Jules Vallès 1871

The Dead


First Published: Le Cri du Peuple, Saturday April 8, 1871;
Source: Jules Vallès, Le Cri du Peuple. Editeurs Français Réunis, Paris, 1953;
Translated: for marxists.org by Mitchell Abidor;
CopyLeft: Creative Commons (Attribute & ShareAlike) marxists.org 2005.


The people who today saw our dead pass by will never forgive! Between them and the killers there is an abyss of hatred and fear dug as deep as the enormous pit into which the corpses were lowered.

The very ones who were frightened by the red flags that floated over the black catafalques will remember the ominous burial of April 6, and the men of Versailles, whatever may happen, will live cloaked in a silent and somber reprobation that will follow them, too, to the cemetery – whether they arrive by the glorious route of the Capitol, or arrive mutilated from the Tarpeian rocks!

Not a cry could be heard above that crowd that rolled like a black and silent river on all sides of the hearses, but everywhere could be heard the murmuring of a horrible, deliberate, and threatening pain.

If the men of Versailles had seen this convoy pass by they would have been seized either by a silent fear or an immense regret! On the path followed by the mortuary cart a curse will forever rise up against them – a formless and disarmed revolt, but one that will blow upon their dishonored faces like the sigh of a breeze of death!

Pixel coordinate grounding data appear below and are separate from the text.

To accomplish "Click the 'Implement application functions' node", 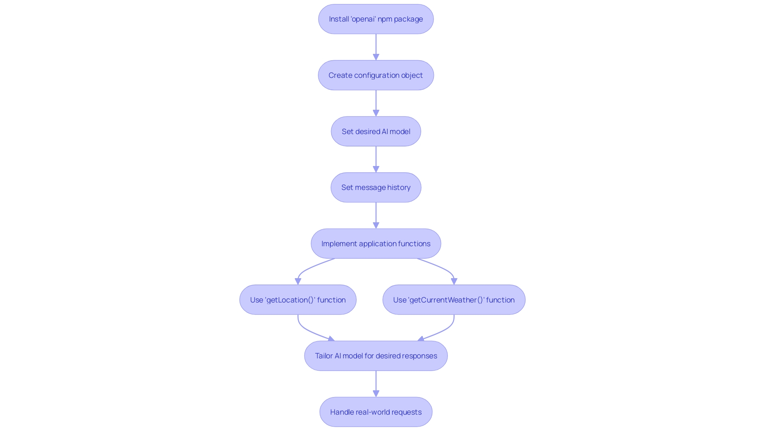I will tap(376, 243).
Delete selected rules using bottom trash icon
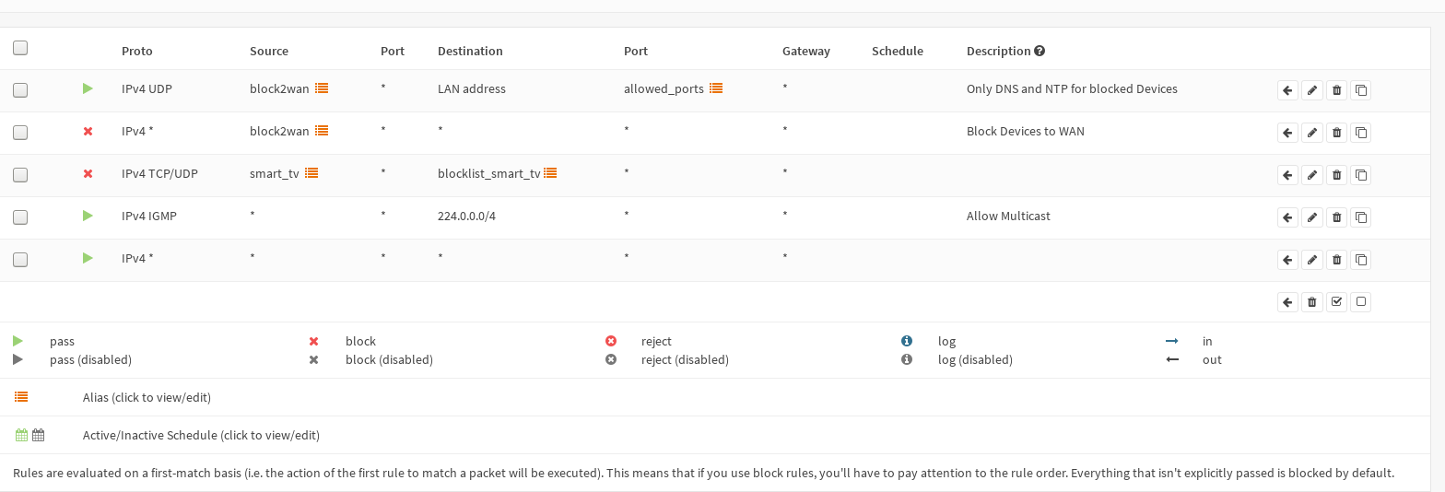This screenshot has height=492, width=1445. [x=1312, y=302]
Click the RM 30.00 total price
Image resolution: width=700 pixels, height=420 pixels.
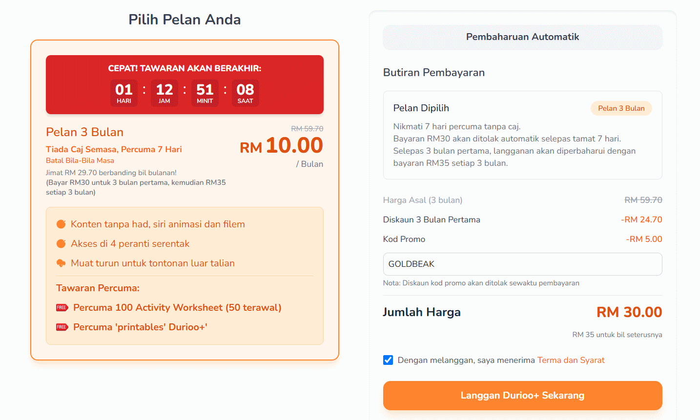(x=629, y=312)
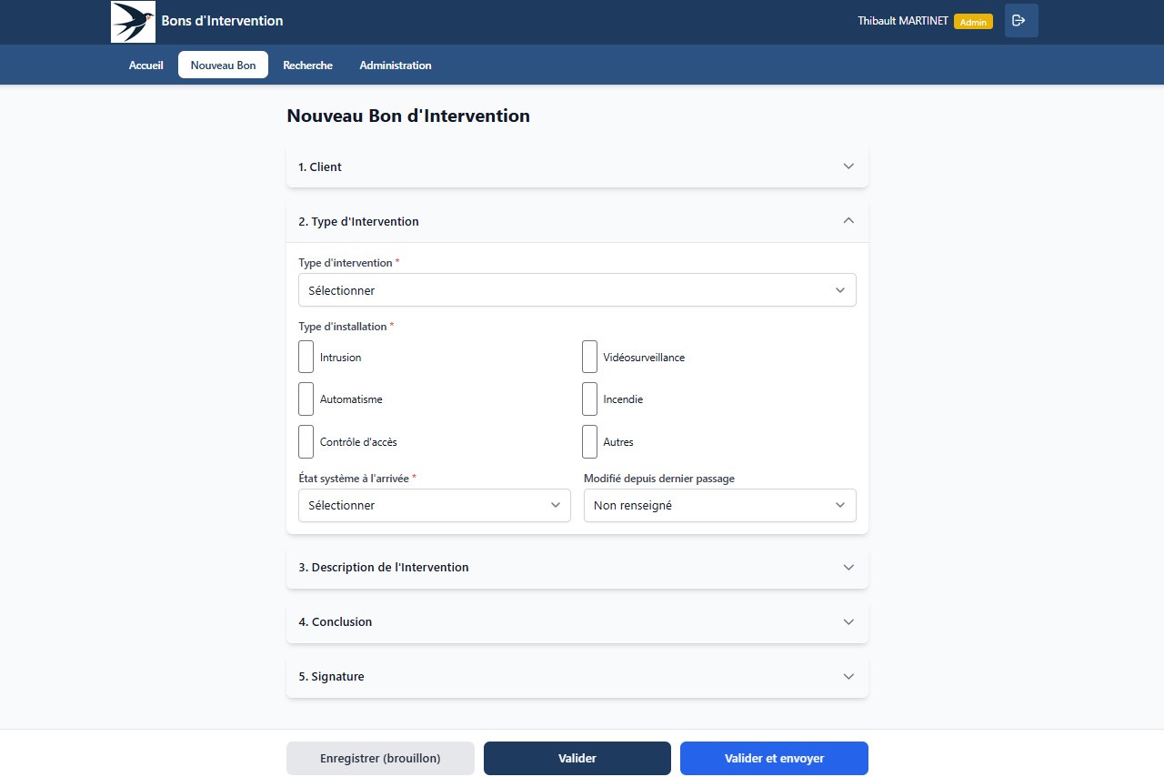The width and height of the screenshot is (1164, 777).
Task: Click the logout icon at top right
Action: click(1020, 20)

The more corpses you pile up, and the more triumphs like this one come your way, the longer will be the lament and the more horribly it will weigh upon this mass grave!

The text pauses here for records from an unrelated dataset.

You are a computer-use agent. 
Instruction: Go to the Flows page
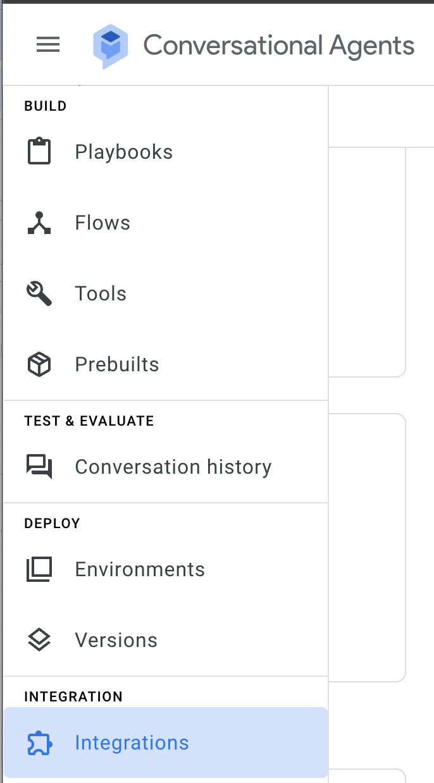(x=102, y=223)
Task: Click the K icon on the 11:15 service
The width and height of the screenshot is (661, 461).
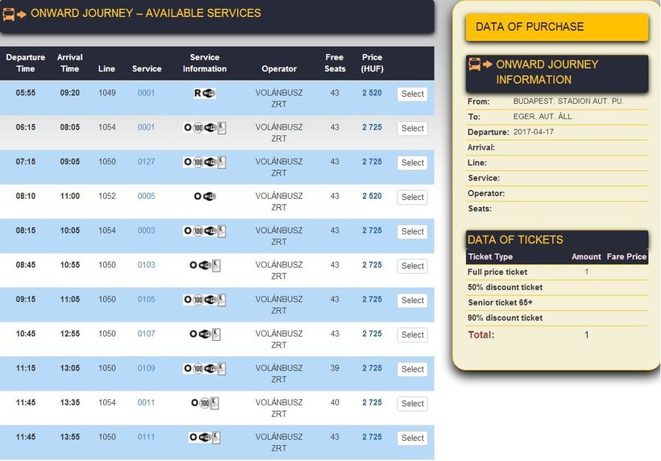Action: pos(222,368)
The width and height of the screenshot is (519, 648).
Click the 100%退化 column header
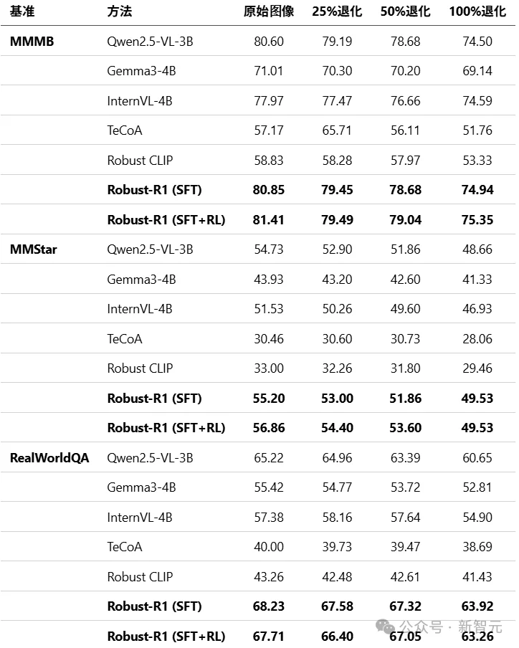click(x=477, y=11)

Revolutionary hope remains alive even in our mourning!

But pale mothers could be found there, bowed over cut-off biers that had been guillotined by saws so that the heads of the dead could be seen.

One of these mothers had found her son. Another didn’t know if she recognized hers in a pile of broken, eyeless, toothless flesh that bled black on the white wood!

Twenty of them were laid out like that! Some in the shirts of the poor, frayed and full of holes; others had fine clothes. Plebeian and bourgeois mixed together in the sepulcher as they had been in combat!

Even as we were leaving more arrived in the straw at the bottom of a bus!

Perhaps tomorrow even more will be brought, ten times more!

Nevertheless, the music of the bugles gave chills today! How sad and heart-rending; it seemed to sound for the living as well as the dead!

Père Lachaise is a cemetery, but Paris is a tomb where they’ll be buried alive if they’re victorious, and which will refuse their cadavers if they are defeated!

Tonight the bayonets glistened hard and somber under the gray sky, and there were flashes of terrible sadness in the tearless eyes!